SOURCE TEXT:
-*-*-

By Wayan Vota on May 10, 2013


At the first Technology Salon in London, we had a very thoughtful discussion on the implications of gender in using mobile technologies to stimulate social and economic development. Sign up to get invited to future Salons in London and elsewhere.

Recently, Ronda Zelezny-Green published her take on the Salon and one of her points I disagree with. She says mobile phones, like all technologies, are not gender neutral.

Mobile phones are gender neutral

Look at any stock high-production volume mobile phone. Turned off, is it “male” or “female”? Is it a masculine tool or a feminine one? Now turn it on. Has its gender connotations changed? No. At the basic level, when first purchased, mobile phones are as gender neutral as humans can make an electronics tool.

The goal of a mobile phone manufacturer is to sell the most phones with the least variation between handsets to minimize production costs. So in hardware we have waves of black, grey, and sometimes white phones. In software, the user interface is almost always as neutral as possible, from the colors to the images and menus.

Now this isn’t due to a desire by the mobile phone industry to appeal just to men or even to focus on men. It’s the desire to sell as much product as possible to everyone, male or female. In pursuit of that goal, they’ve made phones so gender neutral as to be close to bland. Do we really need another dark glass candybar?

-*-*-

GIVEN INFORMATION:
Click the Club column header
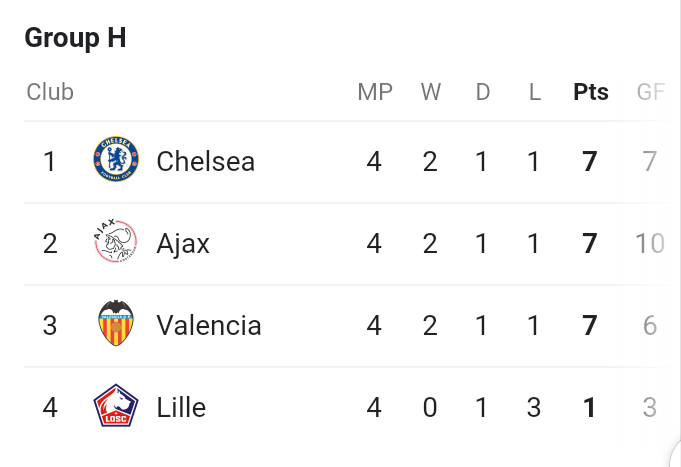Screen dimensions: 681x467 tap(50, 92)
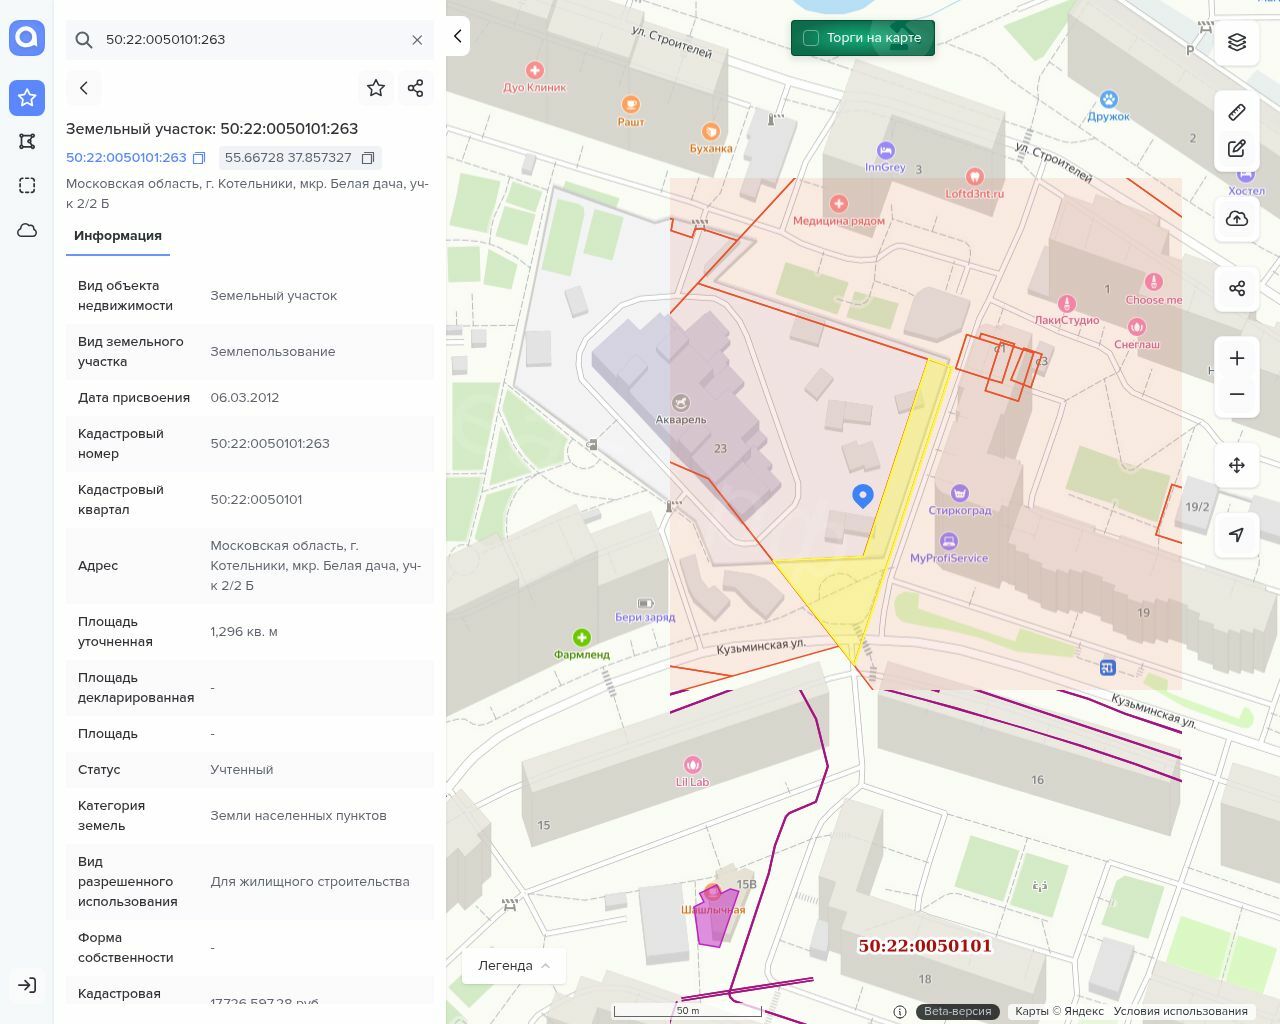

-*-*-

SET TASK:
In the piece on mobile phones and gender, which colors of phone hardware are named?

OUTPUT OF THE TASK:
Black, grey, and white.